Angesichts der erwähnten größeren Schwächen des Buches fallen einzelne kleinere inhaltliche Ungenauigkeiten weniger auf. Das Beitrittsdatum der ,,Alten Kämpfern" wird von der Zeit bis zum 30. Januar 1933 auf ,,vor 1930" datiert. Der langjährige Landeshauptmann der Rheinprovinz und NS-Gegner Dr. Johannes Horion wird als ,,NS-Landeshauptmann" bezeichnet.

Punktuell leistet das Buch einen anerkennenswerten Beitrag zur Aufarbeitung der NS-Zeit in der Domstadt. Nachdrücklich wird die Legende widerlegt, der Nationalsozialismus habe im liberalen Köln nie richtig Fuß gefasst. Ebenso deutlich werden die Durchdringung des Kölner Karnevals durch die Nationalsozialisten und der nachträgliche Versuch von Karnevalisten, diese Tatsache zu vertuschen, angeprangert. Zudem benennt der Autor die Teilnahme vieler Kölner an der Versteigerung des Besitzes von Juden in der Messe Deutz beim Namen. Die beachtenswerte Erwähnung dieser Fakten wiegt jedoch die vorgenannten Schwächen des Buches bei weitem nicht auf.
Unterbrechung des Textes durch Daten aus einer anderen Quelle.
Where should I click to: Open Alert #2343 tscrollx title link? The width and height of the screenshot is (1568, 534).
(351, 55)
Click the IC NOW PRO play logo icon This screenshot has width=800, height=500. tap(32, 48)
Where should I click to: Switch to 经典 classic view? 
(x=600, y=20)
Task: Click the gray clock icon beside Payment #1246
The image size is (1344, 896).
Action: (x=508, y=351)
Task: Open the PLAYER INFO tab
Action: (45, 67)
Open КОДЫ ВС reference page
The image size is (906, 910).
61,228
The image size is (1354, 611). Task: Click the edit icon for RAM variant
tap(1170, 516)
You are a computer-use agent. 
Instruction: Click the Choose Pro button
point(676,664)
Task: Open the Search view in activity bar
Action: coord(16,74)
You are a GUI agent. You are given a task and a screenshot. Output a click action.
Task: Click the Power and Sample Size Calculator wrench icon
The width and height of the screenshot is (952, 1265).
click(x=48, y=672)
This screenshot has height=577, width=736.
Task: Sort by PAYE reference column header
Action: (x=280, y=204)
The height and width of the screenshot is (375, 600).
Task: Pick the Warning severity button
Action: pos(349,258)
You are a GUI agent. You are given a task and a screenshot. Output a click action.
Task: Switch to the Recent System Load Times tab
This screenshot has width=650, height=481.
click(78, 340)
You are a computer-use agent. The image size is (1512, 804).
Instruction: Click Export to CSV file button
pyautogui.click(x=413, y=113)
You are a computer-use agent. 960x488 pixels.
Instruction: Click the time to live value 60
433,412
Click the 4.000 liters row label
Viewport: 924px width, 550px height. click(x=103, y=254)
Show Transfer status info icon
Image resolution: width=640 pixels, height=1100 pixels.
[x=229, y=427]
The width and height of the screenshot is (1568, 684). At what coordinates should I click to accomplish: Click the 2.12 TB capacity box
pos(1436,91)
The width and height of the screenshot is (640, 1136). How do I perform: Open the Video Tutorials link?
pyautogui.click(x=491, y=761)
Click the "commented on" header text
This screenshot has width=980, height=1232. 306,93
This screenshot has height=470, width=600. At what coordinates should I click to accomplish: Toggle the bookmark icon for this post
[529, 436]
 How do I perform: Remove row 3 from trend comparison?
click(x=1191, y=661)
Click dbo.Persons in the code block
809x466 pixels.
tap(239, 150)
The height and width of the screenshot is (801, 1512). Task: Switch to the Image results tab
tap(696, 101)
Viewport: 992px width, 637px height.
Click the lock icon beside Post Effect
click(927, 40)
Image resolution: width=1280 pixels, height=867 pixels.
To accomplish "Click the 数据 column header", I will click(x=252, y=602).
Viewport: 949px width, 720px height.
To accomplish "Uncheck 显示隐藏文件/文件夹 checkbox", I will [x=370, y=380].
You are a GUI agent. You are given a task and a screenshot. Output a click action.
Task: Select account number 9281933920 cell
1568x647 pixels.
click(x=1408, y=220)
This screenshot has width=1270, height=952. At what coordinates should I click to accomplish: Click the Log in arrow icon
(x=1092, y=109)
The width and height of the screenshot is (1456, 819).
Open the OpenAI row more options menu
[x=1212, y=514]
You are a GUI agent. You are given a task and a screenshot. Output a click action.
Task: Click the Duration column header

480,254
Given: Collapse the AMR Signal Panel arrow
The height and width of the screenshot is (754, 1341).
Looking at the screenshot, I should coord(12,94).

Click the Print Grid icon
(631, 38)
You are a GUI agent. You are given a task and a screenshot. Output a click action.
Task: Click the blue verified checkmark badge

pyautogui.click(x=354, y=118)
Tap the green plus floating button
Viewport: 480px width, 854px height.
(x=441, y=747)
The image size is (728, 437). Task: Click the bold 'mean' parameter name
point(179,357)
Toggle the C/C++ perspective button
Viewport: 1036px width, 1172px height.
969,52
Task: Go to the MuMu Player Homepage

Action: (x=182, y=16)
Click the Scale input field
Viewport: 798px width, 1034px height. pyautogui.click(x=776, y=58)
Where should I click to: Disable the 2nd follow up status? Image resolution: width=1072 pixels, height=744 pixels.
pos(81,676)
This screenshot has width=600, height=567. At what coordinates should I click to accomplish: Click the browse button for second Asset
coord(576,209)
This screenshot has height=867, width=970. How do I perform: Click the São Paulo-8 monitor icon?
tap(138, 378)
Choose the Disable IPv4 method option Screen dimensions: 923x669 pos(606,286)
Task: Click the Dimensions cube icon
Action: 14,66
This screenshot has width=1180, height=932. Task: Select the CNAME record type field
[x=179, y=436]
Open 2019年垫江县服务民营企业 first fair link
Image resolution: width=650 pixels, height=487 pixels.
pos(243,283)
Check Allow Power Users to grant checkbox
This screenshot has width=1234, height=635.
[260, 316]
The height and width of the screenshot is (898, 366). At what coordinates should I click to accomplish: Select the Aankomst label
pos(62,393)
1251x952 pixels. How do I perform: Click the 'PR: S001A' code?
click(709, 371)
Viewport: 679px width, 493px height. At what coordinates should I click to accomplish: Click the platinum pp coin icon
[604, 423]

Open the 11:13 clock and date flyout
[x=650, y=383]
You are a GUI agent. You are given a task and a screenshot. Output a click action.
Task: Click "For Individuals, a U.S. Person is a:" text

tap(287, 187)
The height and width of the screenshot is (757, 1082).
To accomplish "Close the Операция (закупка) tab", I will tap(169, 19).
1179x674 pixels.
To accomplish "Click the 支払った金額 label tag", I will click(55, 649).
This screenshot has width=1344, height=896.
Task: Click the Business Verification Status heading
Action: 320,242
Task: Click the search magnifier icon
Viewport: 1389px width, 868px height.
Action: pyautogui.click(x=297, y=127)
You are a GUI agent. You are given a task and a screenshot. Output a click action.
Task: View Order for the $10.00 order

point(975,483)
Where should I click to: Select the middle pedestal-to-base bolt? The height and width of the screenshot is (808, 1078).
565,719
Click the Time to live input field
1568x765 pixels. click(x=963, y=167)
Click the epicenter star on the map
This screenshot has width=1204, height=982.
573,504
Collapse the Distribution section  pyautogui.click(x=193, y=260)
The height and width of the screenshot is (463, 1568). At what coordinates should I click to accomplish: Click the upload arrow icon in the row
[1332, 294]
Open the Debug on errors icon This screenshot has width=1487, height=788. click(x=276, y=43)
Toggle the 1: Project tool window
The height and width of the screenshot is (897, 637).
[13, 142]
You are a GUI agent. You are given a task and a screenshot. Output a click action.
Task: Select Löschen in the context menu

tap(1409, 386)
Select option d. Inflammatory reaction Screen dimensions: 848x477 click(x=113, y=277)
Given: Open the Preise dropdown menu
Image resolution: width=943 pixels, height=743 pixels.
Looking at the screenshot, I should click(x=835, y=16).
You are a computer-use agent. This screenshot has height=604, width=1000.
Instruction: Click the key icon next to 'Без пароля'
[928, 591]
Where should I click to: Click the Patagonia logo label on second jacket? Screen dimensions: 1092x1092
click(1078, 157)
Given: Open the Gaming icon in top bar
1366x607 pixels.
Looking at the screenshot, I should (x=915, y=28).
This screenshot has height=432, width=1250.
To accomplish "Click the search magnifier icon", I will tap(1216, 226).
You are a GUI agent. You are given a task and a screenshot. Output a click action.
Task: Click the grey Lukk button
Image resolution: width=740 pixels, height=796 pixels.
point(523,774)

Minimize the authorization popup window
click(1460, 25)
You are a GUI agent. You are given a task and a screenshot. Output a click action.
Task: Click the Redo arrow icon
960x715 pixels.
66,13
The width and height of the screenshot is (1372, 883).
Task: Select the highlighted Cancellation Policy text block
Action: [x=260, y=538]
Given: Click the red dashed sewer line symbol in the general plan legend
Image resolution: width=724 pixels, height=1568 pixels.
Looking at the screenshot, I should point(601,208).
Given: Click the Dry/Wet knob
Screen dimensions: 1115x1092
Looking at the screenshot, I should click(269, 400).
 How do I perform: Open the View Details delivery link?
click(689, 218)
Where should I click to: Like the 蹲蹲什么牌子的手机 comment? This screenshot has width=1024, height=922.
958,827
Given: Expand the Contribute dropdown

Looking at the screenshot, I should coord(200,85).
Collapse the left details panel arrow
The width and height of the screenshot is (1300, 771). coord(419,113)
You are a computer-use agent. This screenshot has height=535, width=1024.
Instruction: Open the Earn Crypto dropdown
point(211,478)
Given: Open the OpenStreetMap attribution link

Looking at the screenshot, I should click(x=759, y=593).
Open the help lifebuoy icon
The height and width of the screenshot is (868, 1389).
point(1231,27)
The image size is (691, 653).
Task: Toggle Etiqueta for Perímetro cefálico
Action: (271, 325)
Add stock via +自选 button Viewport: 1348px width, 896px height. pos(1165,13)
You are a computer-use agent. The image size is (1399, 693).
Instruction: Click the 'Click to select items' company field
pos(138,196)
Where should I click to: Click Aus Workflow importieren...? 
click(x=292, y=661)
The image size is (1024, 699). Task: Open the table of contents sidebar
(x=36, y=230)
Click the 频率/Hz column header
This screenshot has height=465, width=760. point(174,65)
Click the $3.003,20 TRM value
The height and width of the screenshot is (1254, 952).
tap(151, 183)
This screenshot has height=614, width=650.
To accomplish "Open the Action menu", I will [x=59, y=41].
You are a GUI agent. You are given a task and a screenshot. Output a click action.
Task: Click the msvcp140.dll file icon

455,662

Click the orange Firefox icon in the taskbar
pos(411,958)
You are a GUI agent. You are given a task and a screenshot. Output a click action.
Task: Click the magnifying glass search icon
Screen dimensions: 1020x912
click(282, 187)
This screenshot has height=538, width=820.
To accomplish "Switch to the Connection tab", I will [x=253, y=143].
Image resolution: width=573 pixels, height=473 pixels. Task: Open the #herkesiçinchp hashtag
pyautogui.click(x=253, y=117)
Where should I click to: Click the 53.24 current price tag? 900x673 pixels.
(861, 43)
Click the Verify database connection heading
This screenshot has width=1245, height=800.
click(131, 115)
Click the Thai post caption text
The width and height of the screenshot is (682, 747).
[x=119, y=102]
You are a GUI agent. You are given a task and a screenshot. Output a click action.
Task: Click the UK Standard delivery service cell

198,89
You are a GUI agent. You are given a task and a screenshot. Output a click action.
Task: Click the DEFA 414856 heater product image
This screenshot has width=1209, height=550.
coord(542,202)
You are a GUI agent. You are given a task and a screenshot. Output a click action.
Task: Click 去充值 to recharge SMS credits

Dass die Artikelserie heute bereits zum Unterrichtsmaterial an Kölner Schulen gehört, wirft insgesamt gesehen ein eher trauriges Licht auf die lokale Geschichtsforschung. Ein präziser und zusammenfassender Band über Köln im Nationalsozialismus, der auch für den Schulunterricht genutzt werden kann, steht noch immer aus.